### TEXT SECTION

···

Contents

World Circus Day

 April 18  Culture

In 2010 the Fédération Mondiale du Cirque, the World Circus Federation, declared the third Saturday of April to be World Circus Day, a global celebration of an art form that had been entertaining audiences under canvas and in ring for nearly two and a half centuries. The Federation, based in Monaco and presided over by Princess Stéphanie, chose a floating date so that the day would always fall on a weekend, when families could actually attend a show. Since then circuses, circus schools and street performers on every continent have marked the day with parades, open rings and free performances, and it has become the closest thing the scattered global circus community has to a shared birthday.

Introduction

Advertisement

World Circus Day exists to celebrate the circus arts and to press their cultural value on a public that too often thinks of the circus as a relic. The art form has changed enormously over its history, shedding some traditions and inventing others, and the day is partly an attempt to show how alive it remains. It is coordinated by the World Circus Federation but celebrated locally by thousands of independent companies, schools and performers, each free to mark it in their own way.

···

[Word and element location records]
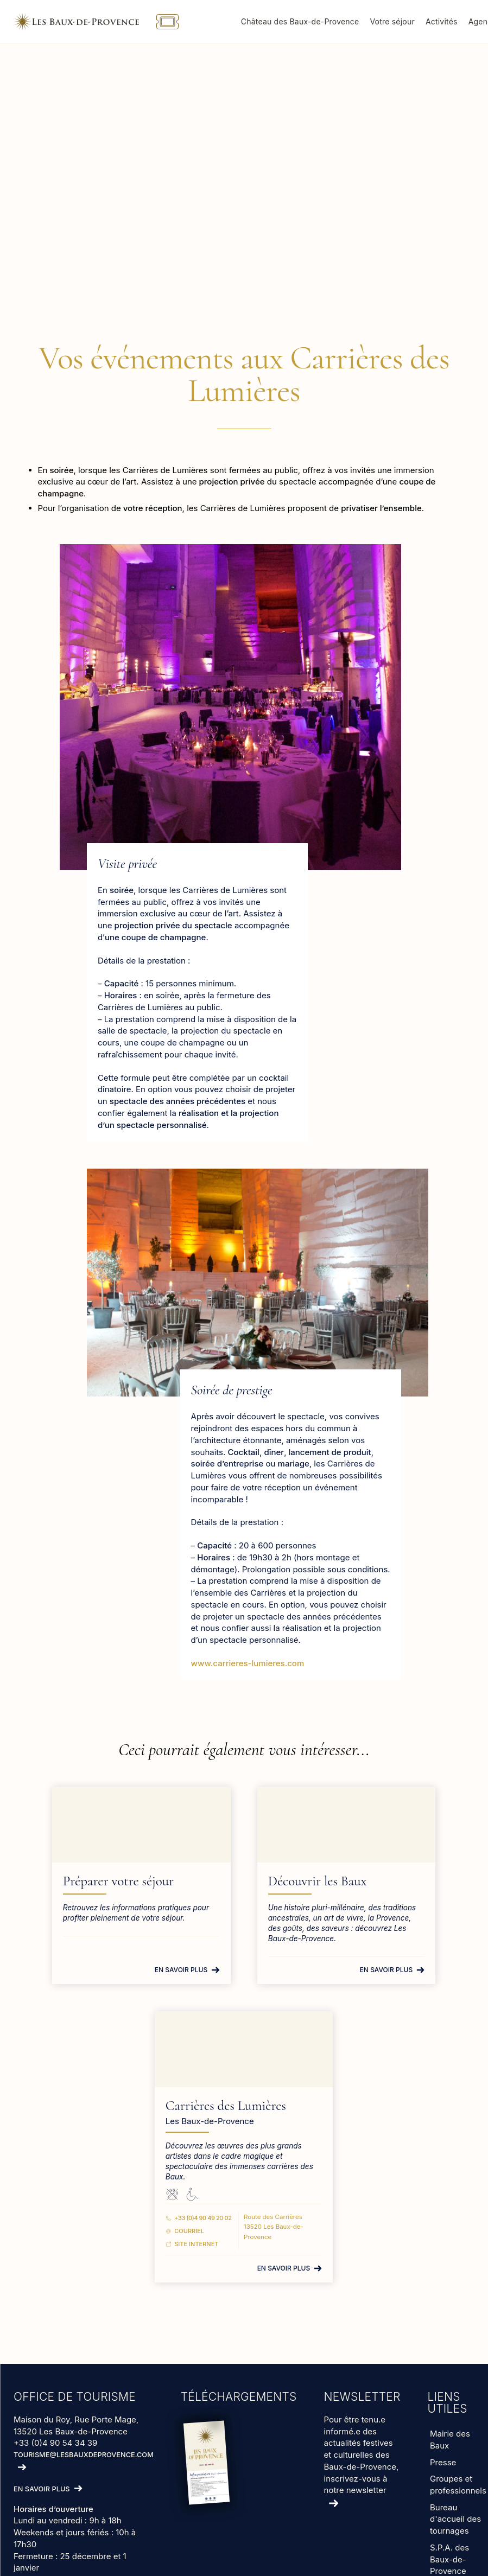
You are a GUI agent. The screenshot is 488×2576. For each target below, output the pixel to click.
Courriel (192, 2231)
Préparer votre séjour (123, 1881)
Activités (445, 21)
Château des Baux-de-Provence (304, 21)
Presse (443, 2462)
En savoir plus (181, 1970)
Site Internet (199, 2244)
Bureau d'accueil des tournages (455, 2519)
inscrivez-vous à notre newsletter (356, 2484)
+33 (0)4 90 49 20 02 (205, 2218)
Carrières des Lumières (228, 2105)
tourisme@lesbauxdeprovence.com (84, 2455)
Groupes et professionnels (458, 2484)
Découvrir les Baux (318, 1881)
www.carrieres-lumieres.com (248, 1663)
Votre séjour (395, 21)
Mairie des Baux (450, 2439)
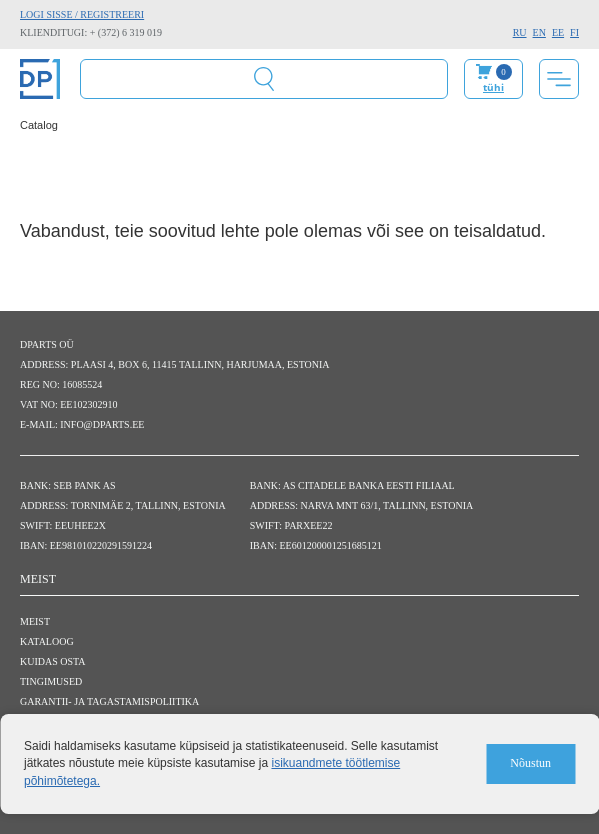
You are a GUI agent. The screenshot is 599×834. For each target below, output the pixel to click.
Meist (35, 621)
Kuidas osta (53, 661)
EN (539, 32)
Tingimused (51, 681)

···

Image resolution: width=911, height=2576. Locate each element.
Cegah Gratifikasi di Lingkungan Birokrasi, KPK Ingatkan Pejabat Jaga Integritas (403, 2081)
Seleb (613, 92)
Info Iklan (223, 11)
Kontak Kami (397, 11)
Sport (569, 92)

···

Could you extract the portion of the World Circus Day text between "Advertisement" and "their own way.", inclusive, keeping every word as it appears?

Advertisement

World Circus Day exists to celebrate the circus arts and to press their cultural value on a public that too often thinks of the circus as a relic. The art form has changed enormously over its history, shedding some traditions and inventing others, and the day is partly an attempt to show how alive it remains. It is coordinated by the World Circus Federation but celebrated locally by thousands of independent companies, schools and performers, each free to mark it in their own way.